• Work item:
After removing every image, reproduce the data exactly as it appears.

• Saved entries:

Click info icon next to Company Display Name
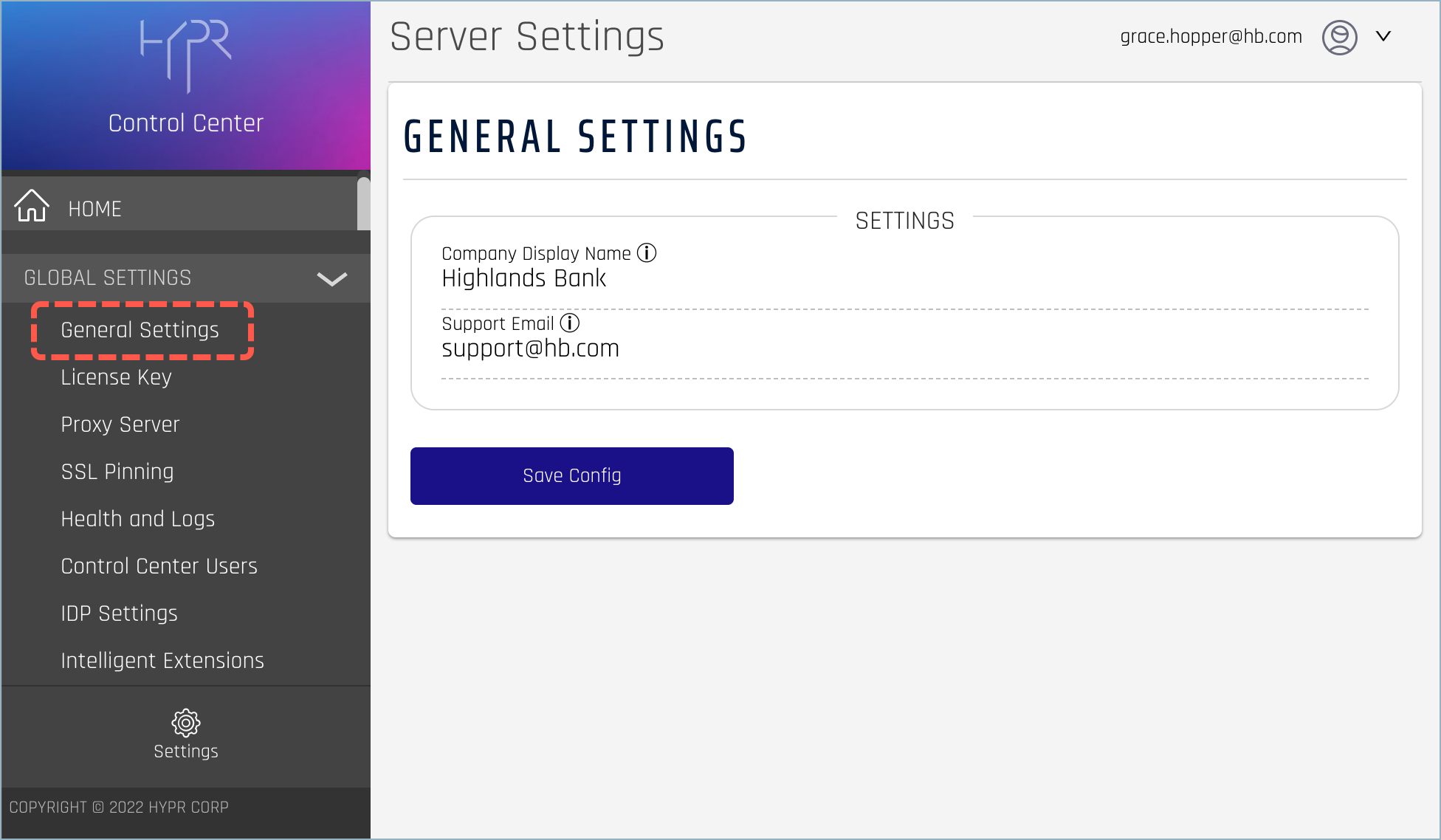 click(x=647, y=253)
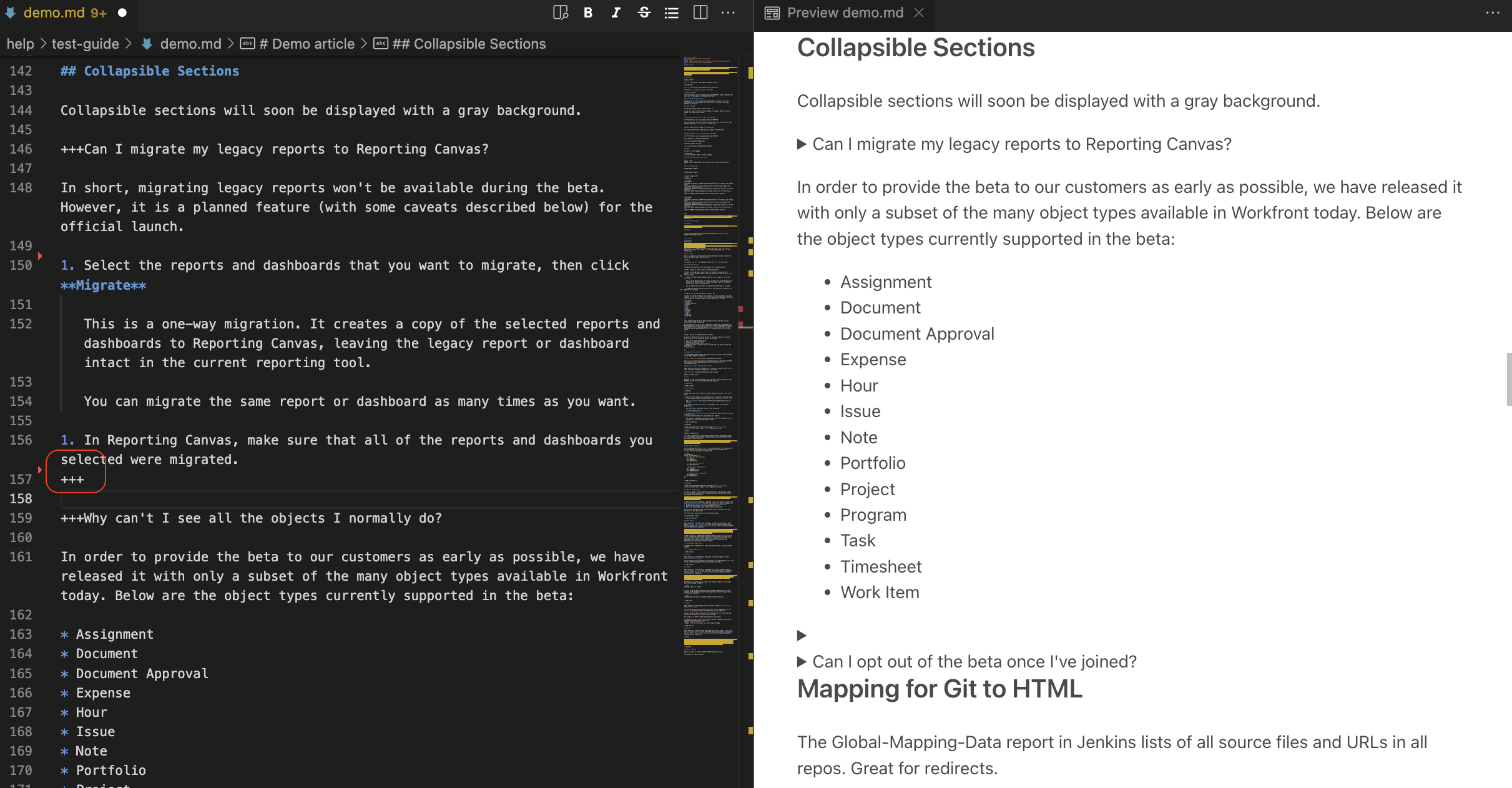
Task: Collapse 'Can I migrate my legacy reports' section
Action: coord(802,144)
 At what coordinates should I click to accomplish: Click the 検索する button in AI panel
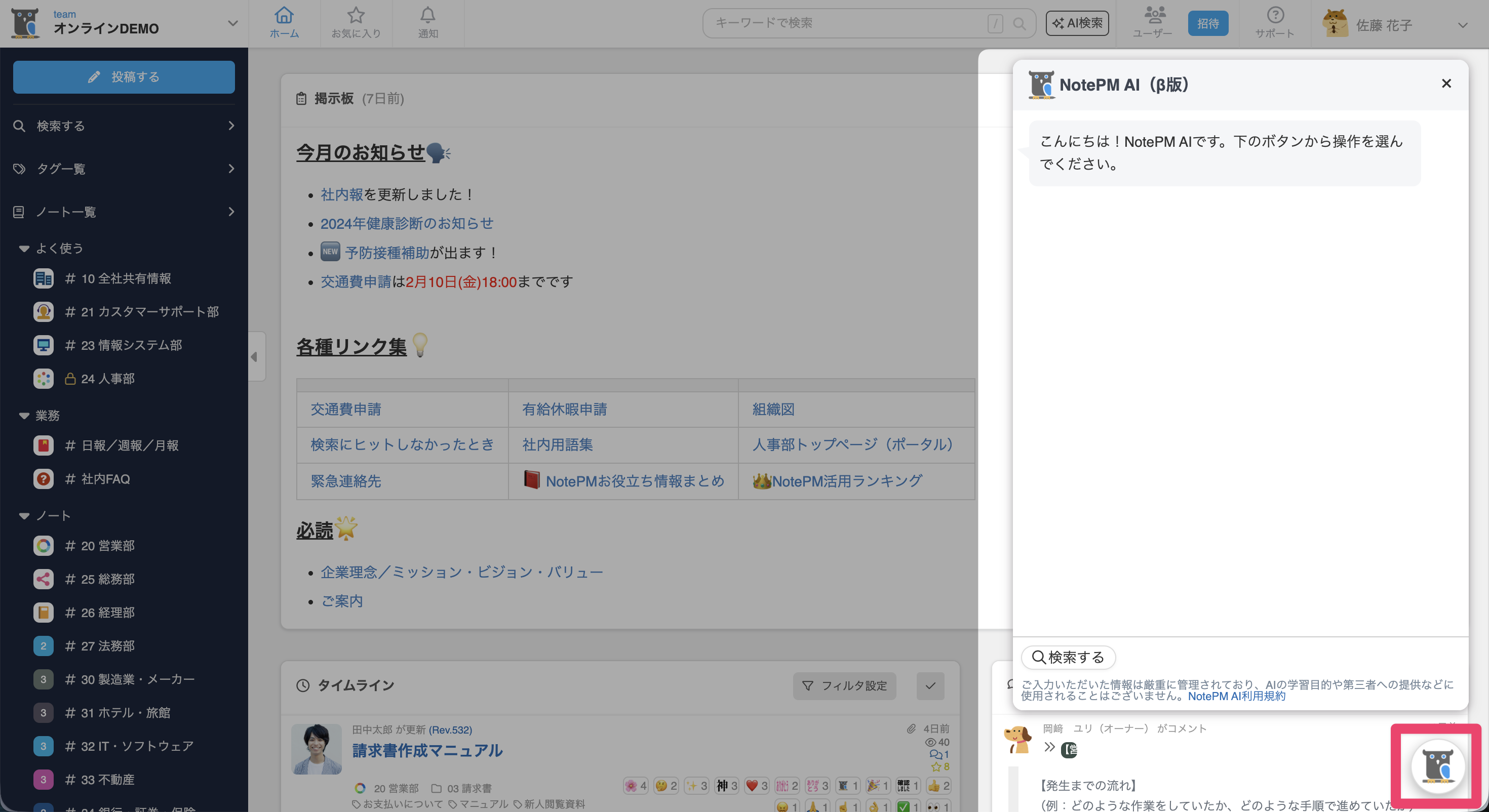[1068, 657]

• Response to this task:
Click info icon next to Company Display Name
 click(x=647, y=253)
Task: Collapse 'Can I migrate my legacy reports' section
Action: coord(802,144)
 At what coordinates should I click to accomplish: Click the 検索する button in AI panel
[1068, 657]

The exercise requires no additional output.